Vodafone, which had a near 21 per cent stake in RPG Cellular, exited the country in 2003, selling its entire stake to C. Sivasankaran’s Aircel.
The world’s largest mobile phone company by revenue has an Indian at the helm ' Arun Sarin, who graduated from IIT Kharagpur in 1975 before going to the US.
Sarin said, “We have taken an economic stake of 10 per cent in BTVL for $1.5 billion. Through this we plan to bring in new products and services and reach the rural parts of the country. We bring a lot of passion and commitment in our services.”
“We are also here today because of lifting of the FDI norms in telecommunications by the government, without which the deal could never have happened,” said Sarin.
Vodafone has submitted an application to the Foreign Investment Promotion Board (FIPB) seeking permission to bring funds into the country.
Earlier in the day, Sarin and Bharti chief Sunil Mittal met Prime Minister Manmohan Singh to apprise him about the largest single foreign investment into the country.
“A representative from Vodafone will sit on the BTVL board and we will bring more professionals to help promote the services,” said Sarin.

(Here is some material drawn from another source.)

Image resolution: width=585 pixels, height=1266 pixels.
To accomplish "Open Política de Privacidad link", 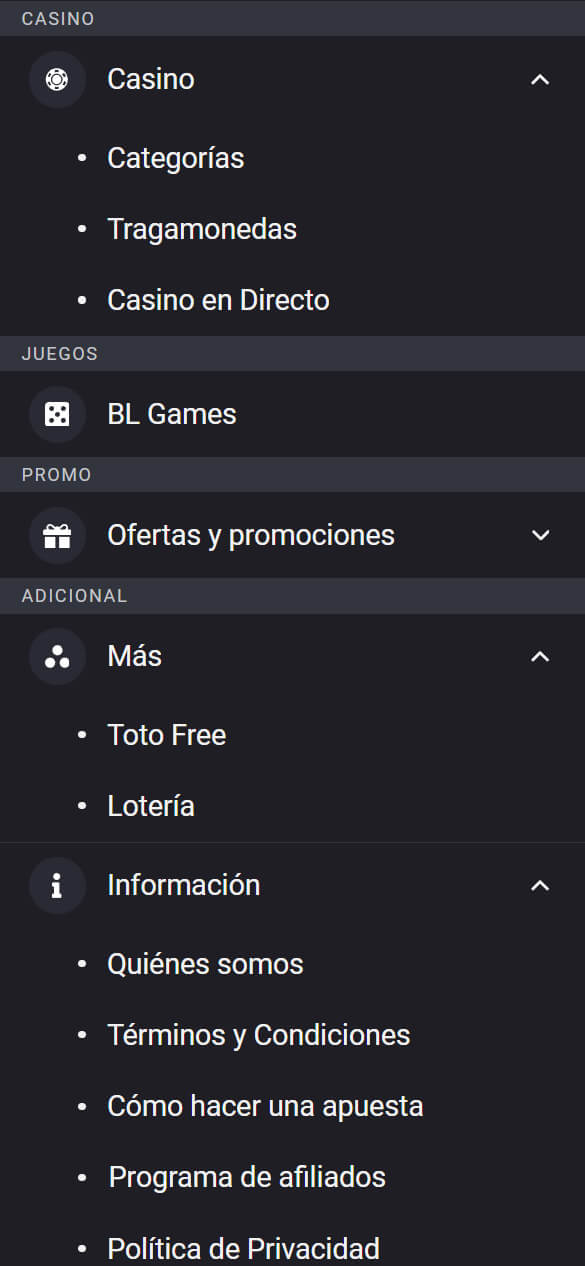I will [x=243, y=1248].
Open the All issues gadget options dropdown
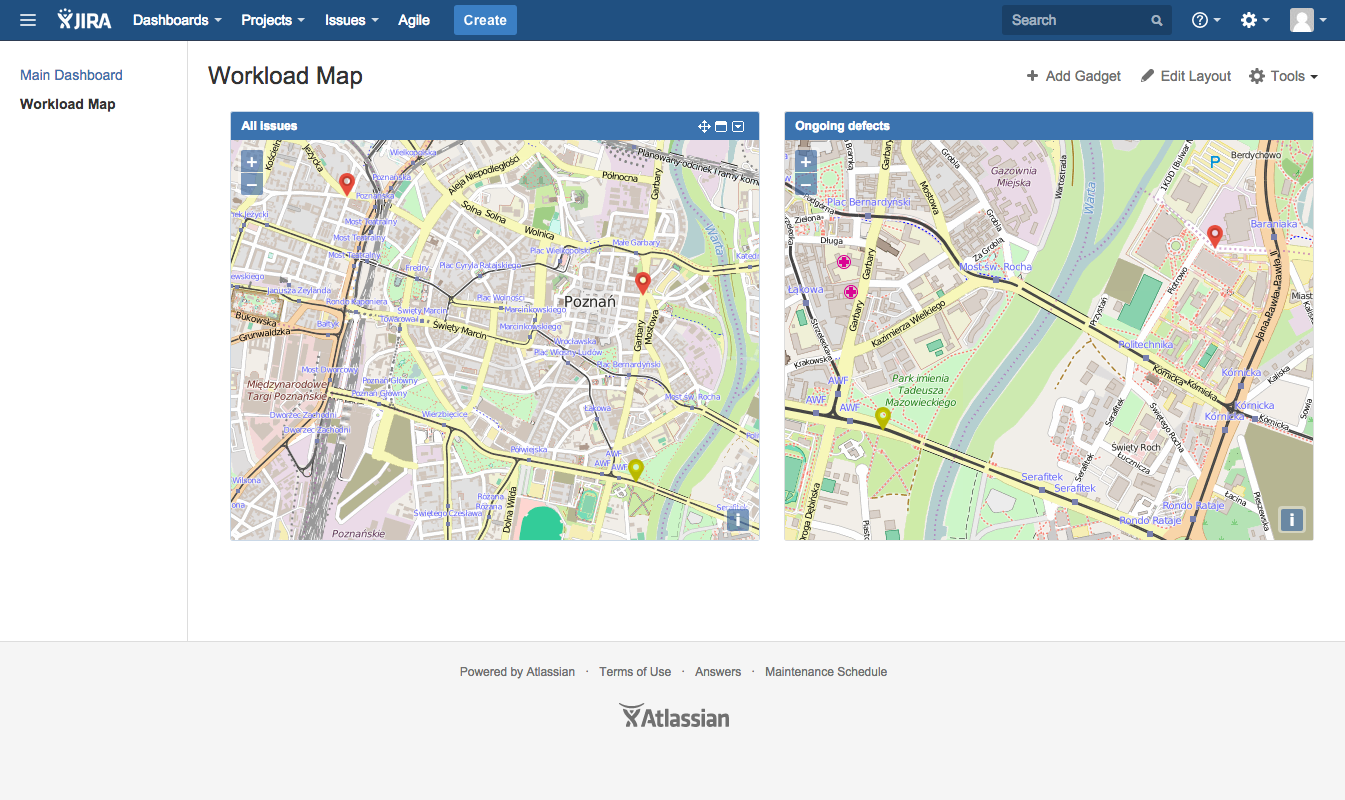 738,126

“The promoters stake will be effectively less than 49 per cent. We will invest the money in new ventures. Currently, we do not have any plans. It would not be used for telecom as there are enough funds already earmarked for it,” said Mittal.
Sarin refused to say whether Vodafone planned to raise its stake in Bharti or acquire holdings in other telecom companies.
SingTel, the largest investor in BTVL, said they were happy to get a new partner. Lim Toom, CEO of SingTel, said, “Vodafone is the world’s largest mobile operator and has a dominant presence in Europe. SingTel has major presence in Asia-Pacific. Both our foot prints are complementary.”
Vodafone also provided an additional Rs 51 crore to Bharti foundation which provides primary education and mid day meals at village schools.